Of course, some are wondering whether this was a good buy. Not necessarily whether MySQL is good (it’s perhaps the most widely-used database in the world), but whether it makes sense to pay a billion dollars for it, when it’s (1) primarily an OpenSource product, and (2) going to take something like 20 years of revenues to break even. While I don’t quite buy the bit about it being a conspiracy with Oracle to kill the project, you should check out the page they link to, Sun’s list of acquisitions. It’s so bad that Sun appears to have a photograph of a dumpster with the Sun logo on it. (Okay, it’s a shipping crate. But it doesn’t make a ton of sense, and you have to grant that it looks a little bit like a dumpster.) It reminds me of when Sun bought Cobalt for $2 billion, and Cobalt went belly-up shortly thereafter. (I still think RaQs could be hot sellers today, by the way, if they were still being made. To take a company doing incredibly well and have it go belly-up in under a year takes some incredible mis-management.)

Torrent Hosting

So I’m contemplating posting my BlueQuartz VMware image on VMware’s “Appliances” page, where it’d probably get a decent amount of downloads. I strongly doubt I’ll run into my bandwidth limit (it’d have to be downloaded about 3,000 times in a month), but I still don’t want to use bandwidth I don’t have to. When you’re distributing a big file to lots of people all of a sudden, BitTorrent is the perfect solution.

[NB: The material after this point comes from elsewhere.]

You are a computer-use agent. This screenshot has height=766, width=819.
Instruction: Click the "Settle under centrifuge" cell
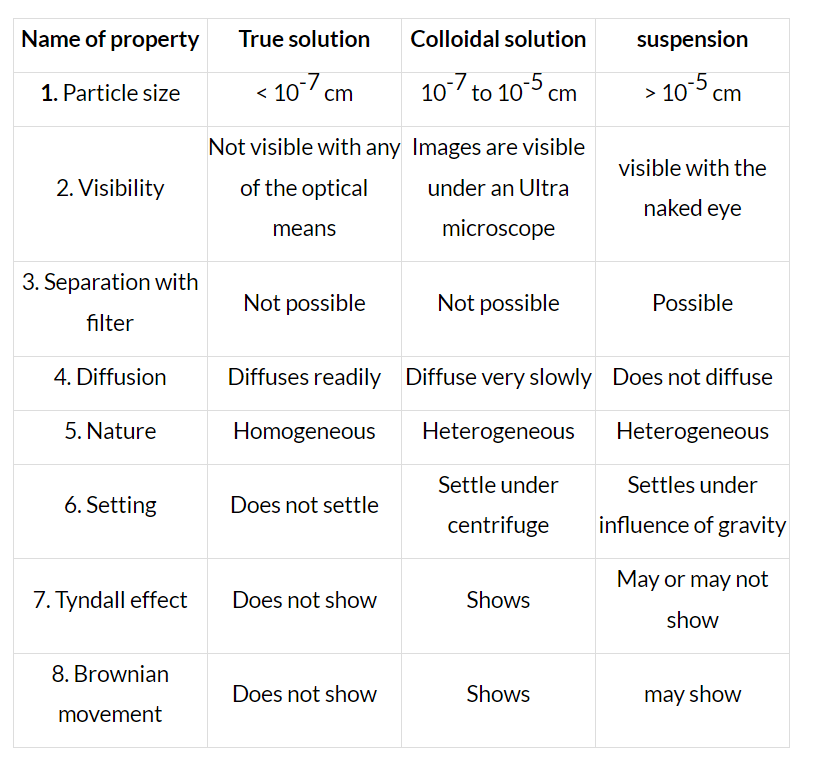point(498,505)
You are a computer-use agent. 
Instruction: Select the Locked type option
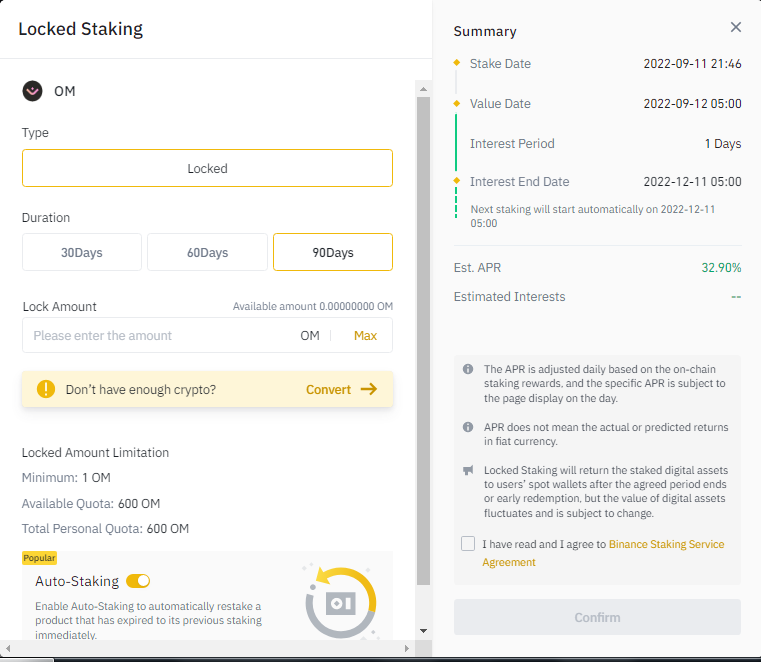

Unlike distributing, say, a bootleg movie, there’s an ‘official source’ for a lot of legitimate torrent hosting. This doesn’t mean anything in BitTorrent, but I think it should. The official source wants to ‘host’ it, but get people to help with bandwidth over BitTorrent.

There should be an easy way for them to host the file. Run a single command, pass it the file you want to distribute, and it’ll automatically create a .torrent file, register with some trackers (or host your own?), and begin seeding the file. In practice, this would probably take 10-15 minutes of work by hand. That’s pathetic.

There’s also a catch 22 at first: you want seeders (people who have the whole file and upload it to their peers), since, without them, no one can get the file. But you need a seeder before anyone can be a seeder. The obvious solution is to seed your own file, and this is how it’s done. But, as the ‘official’ distributor of a file, you don’t want to burn through bandwidth, so it makes sense that you’d want to throttle your available bandwidth: if there were lots of other seeders, you’d only use a small amount of bandwidth. By keeping the ‘server’ up as a permanent seeder, you alleviate the really annoying problem of no one having the full file, which, obviously, prevents anyone from ever getting it.  This is sort of a “long tail” problem: after the rush is over, you often end up with BitTorrent not being so awesome.  (And, if you set your throttled upload bandwidth to be inversely proportional to the number of seeders, when no one else is seeding it, there’s really no difference between someone downloading your file over BitTorrent and downloading it directly from your server.)

Of course, you’ll still have to distribute over FTP/HTTP, since not everyone can use BitTorrent. But, if you distribute it ‘normally’ over HTTP, you create an incentive for people to just download it from you, bypassing BitTorrent, which ruins the whole plan. So you also need to be able to throttle your bandwidth on those services, to make sure that it’s never faster than BitTorrent.

I really think there should be an all-in-one package to do this, so the host just runs a quick command on the server, and the file’s immediately being seeded on BitTorrent and available on HTTP/FTP. And for all of “us,” just think of situations that, say, Linux distributions must have with distributing large files.

This could even be a hosted service: a decent amount of people providing things like games have been smart enough to embrace BitTorrent. The market’s there. There’s just nowhere offering this.